Work to be completed => With the pictures removed, please write out every line below exactly as given.

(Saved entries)
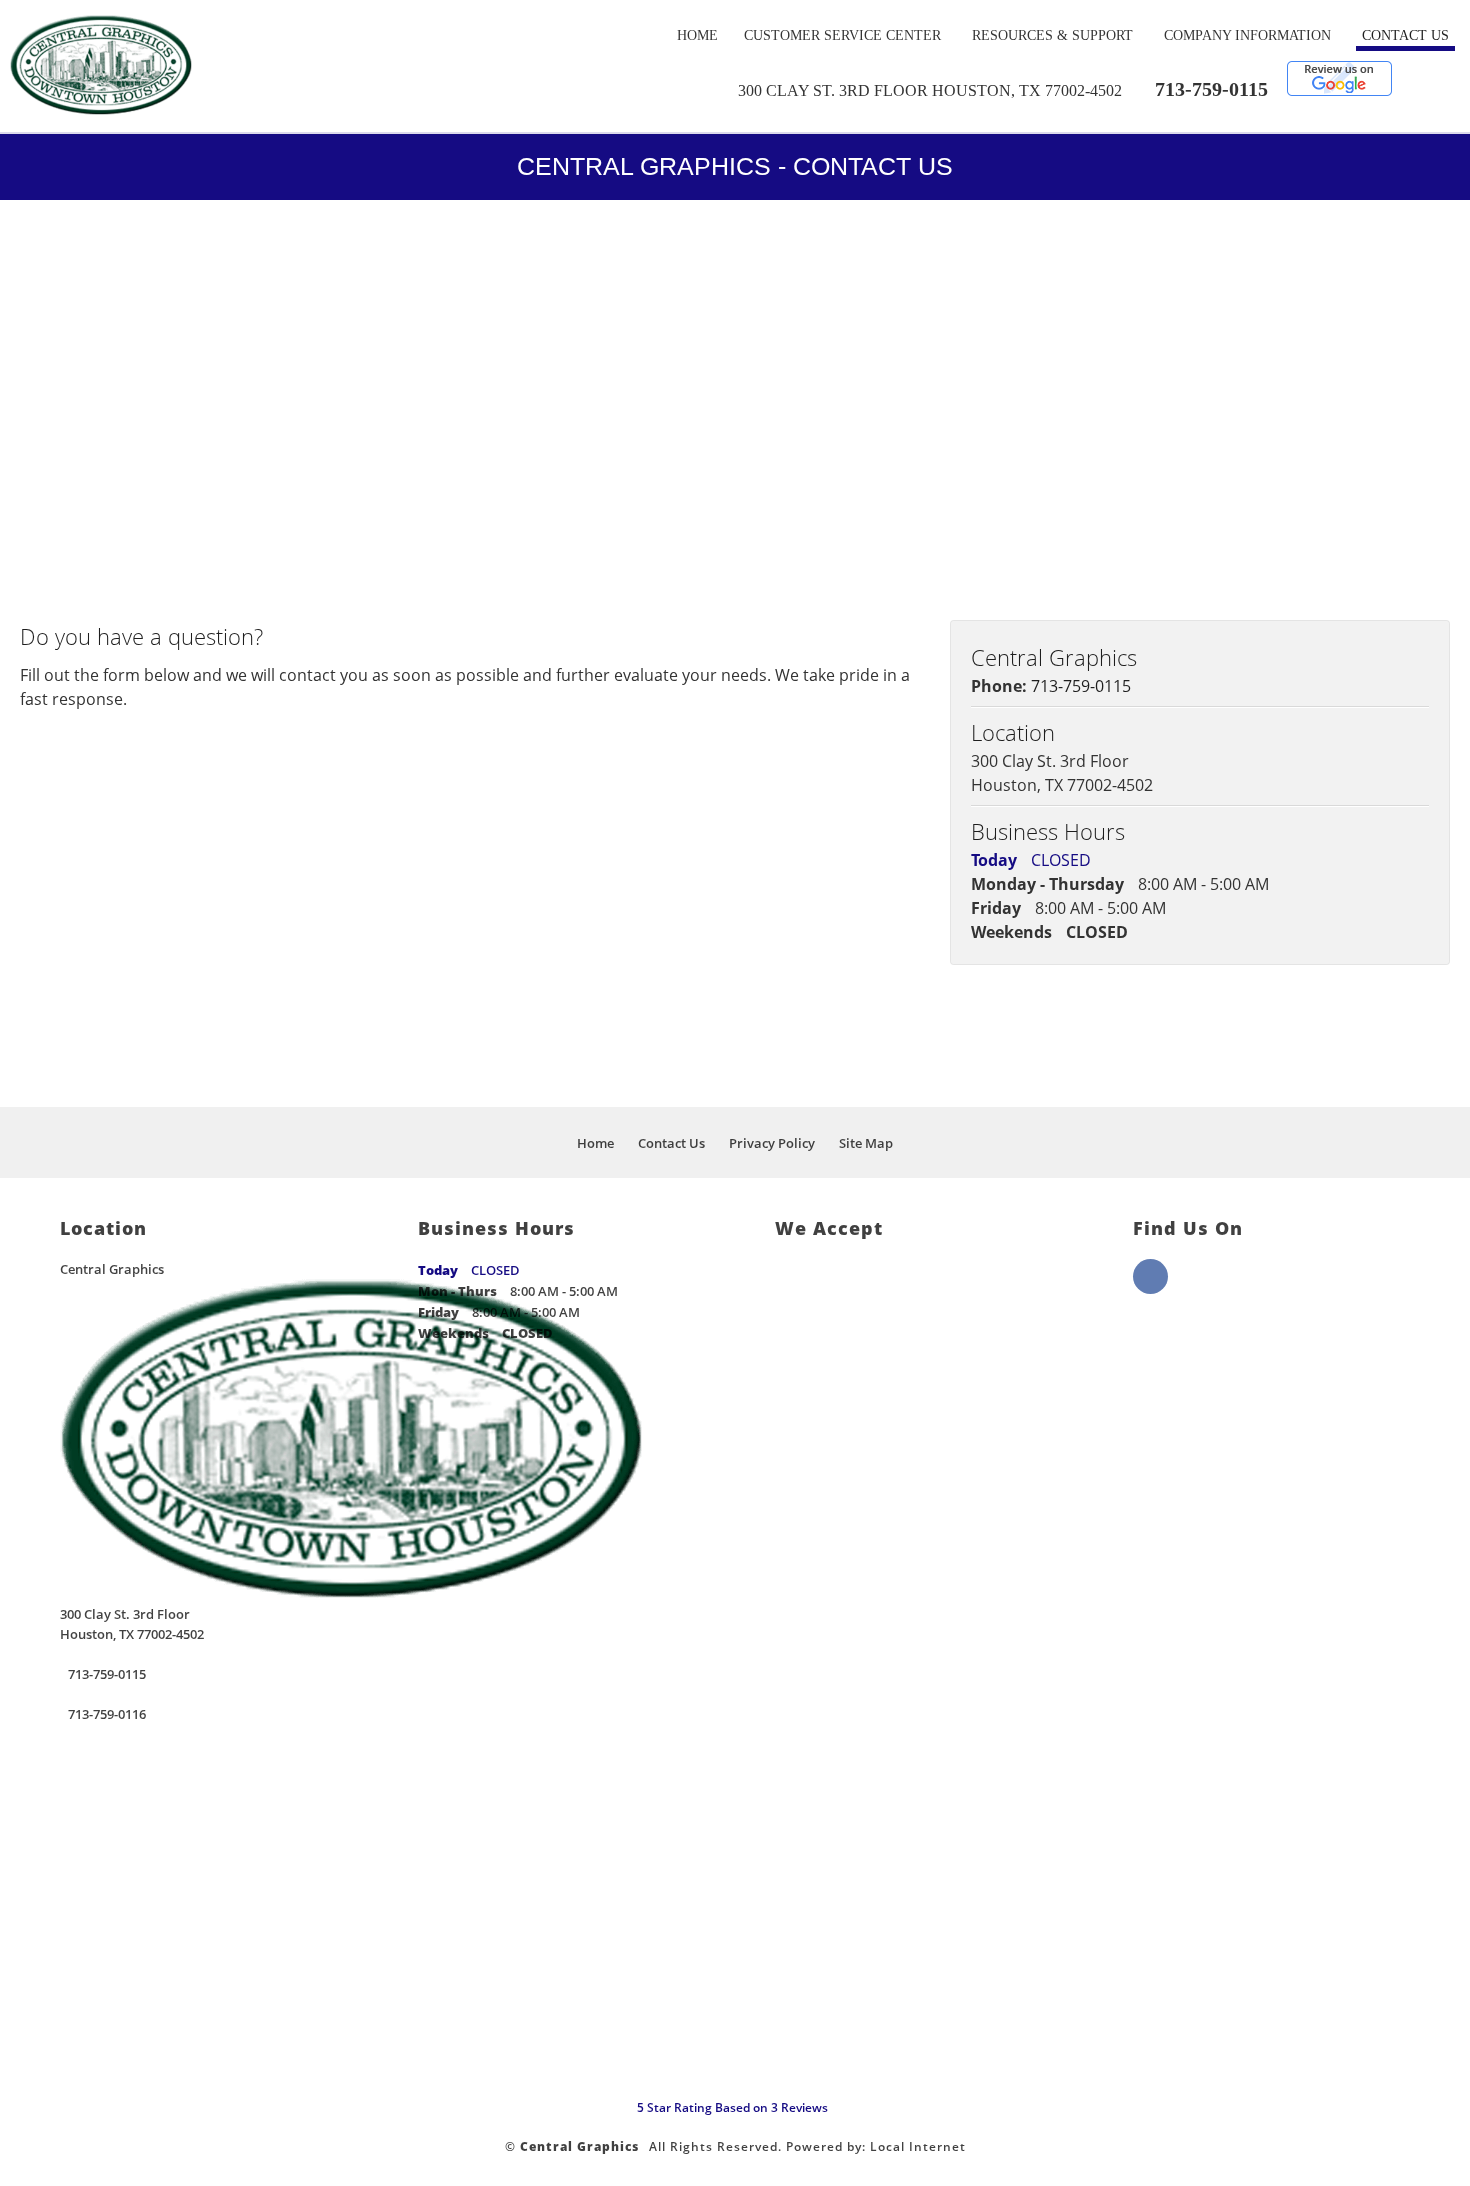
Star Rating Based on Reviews (732, 2107)
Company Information (1247, 35)
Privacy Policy (772, 1143)
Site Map (866, 1143)
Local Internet (918, 2146)
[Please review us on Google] (1339, 90)
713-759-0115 (1211, 89)
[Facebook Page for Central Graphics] (1150, 1288)
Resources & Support (1052, 35)
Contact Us (1405, 35)
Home (697, 35)
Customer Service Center (842, 35)
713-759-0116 (107, 1714)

Exercise solution =>
Star Rating Based on Reviews (732, 2107)
Company Information (1247, 35)
Privacy Policy (772, 1143)
Site Map (866, 1143)
Local Internet (918, 2146)
[Please review us on Google] (1339, 90)
713-759-0115 (1211, 89)
[Facebook Page for Central Graphics] (1150, 1288)
Resources & Support (1052, 35)
Contact Us (1405, 35)
Home (697, 35)
Customer Service Center (842, 35)
713-759-0116 (107, 1714)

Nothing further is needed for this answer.